A fixture is a local JSON file containing known source metadata. Fixtures are used for examples, tests, and repeatable offline reviews where you want to test comparison/reporting behavior without depending on current network or provider responses.
Enabling Live Lookup
From the command line:
julia --project=. -e 'using PaperFetch; PaperFetch.main()' -- \
check references.bib \
--email your.email@example.edu \
--use-apis \
--cache-dir .paperfetch_cache \
--outdir paperfetch_outFrom Julia:
using PaperFetch
reports = check_bibliography(
"references.bib";
email = "your.email@example.edu",
use_apis = true,
cache_dir = ".paperfetch_cache",
)Use a real contact email. Several scholarly APIs either require or strongly prefer an email or informative user agent for responsible use.
Provider Scope
PaperFetch.jl chooses lookup routes from the identifiers and entry type it can see:
- DOI-backed entries can use Crossref, OpenAlex, Unpaywall, DataCite, Semantic Scholar, PubMed, CORE, and Figshare. DOI strings can be recovered from the
doifield, DOI resolver URLs, and common misplaced fields such asnote,url, andhowpublished. - arXiv identifiers use the arXiv API.
- PMID values use PubMed.
- ISBN-backed books can use Open Library and Google Books.

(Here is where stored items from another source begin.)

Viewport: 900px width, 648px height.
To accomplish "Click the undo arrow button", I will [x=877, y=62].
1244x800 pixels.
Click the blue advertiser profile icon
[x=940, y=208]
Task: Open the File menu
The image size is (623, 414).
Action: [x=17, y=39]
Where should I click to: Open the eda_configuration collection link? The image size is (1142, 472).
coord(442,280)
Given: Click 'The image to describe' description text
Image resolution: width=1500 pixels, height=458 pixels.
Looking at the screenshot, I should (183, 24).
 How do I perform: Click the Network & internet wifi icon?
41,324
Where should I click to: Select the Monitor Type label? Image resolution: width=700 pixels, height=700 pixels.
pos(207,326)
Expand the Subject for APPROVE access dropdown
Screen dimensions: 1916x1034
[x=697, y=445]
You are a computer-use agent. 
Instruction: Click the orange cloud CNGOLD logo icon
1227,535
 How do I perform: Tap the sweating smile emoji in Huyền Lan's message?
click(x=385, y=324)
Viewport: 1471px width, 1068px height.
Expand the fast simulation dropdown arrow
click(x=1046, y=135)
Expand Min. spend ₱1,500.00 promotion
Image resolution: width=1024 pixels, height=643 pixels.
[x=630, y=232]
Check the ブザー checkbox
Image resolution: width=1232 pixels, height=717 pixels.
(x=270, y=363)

- Entries with only a title, or entries whose identifier resolves to an obviously different work, can use title-and-author fallback search.
- URL-backed entries can check the URL and read common citation metadata from the landing page. URLs can be taken from
url,note, orhowpublished, including LaTeX\url{...}macros.
Provider results are candidates, not automatic truth. The report records agreement, conflicts, missing fields, and provider errors so a person can decide what should be fixed in the original BibTeX.
Book-like entries are handled with their expected fields. Proceedings and chapter entries compare booktitle rather than journal; edited books can compare editor as the creator when no author field is present. A large year gap for a book is treated as evidence that a provider may have returned a different edition.
Caching And Rate Limiting
--cache-dir stores API and landing-page responses by request URL and headers. Cache hits are reused without another network request. Writes are atomic, so an interrupted run should not leave half-written cache files.
--rate-limit-seconds sets the minimum delay between uncached live requests made by the default API provider:
julia --project=. -e 'using PaperFetch; PaperFetch.main()' -- \
check references.bib \
--use-apis \
--email your.email@example.edu \
--cache-dir .paperfetch_cache \
--rate-limit-seconds 0.05 \
--outdir paperfetch_outThe default is intentionally light because a normal PaperFetch.jl run checks roughly 10-100 references and spreads requests across several APIs. Increase the delay if a provider asks you to slow down, if you are running repeated field tests, or if your network path is sensitive.
Ignored Keys
By default, check_bibliography skips the BibTeX key anon, which is commonly used for anonymized review artifacts rather than real references. Override this from the command line with a comma-separated list:
julia --project=. -e 'using PaperFetch; PaperFetch.main()' -- \
check references.bib \
--ignore-keys anon,draft_placeholder \
--outdir paperfetch_outFrom Julia, pass ignore_keys=nothing to keep every entry:
reports = check_bibliography("references.bib"; ignore_keys=nothing)Operational Notes
- Keep cache directories local when checking private bibliographies.
- Do not commit downloaded PDFs, cookie files, API caches, or private
.bibfiles. - Treat provider errors as evidence about the lookup attempt, not necessarily evidence that the bibliography entry is wrong.
- Prefer fixture-backed tests for deterministic CI and use manual online field tests to inspect current provider behavior.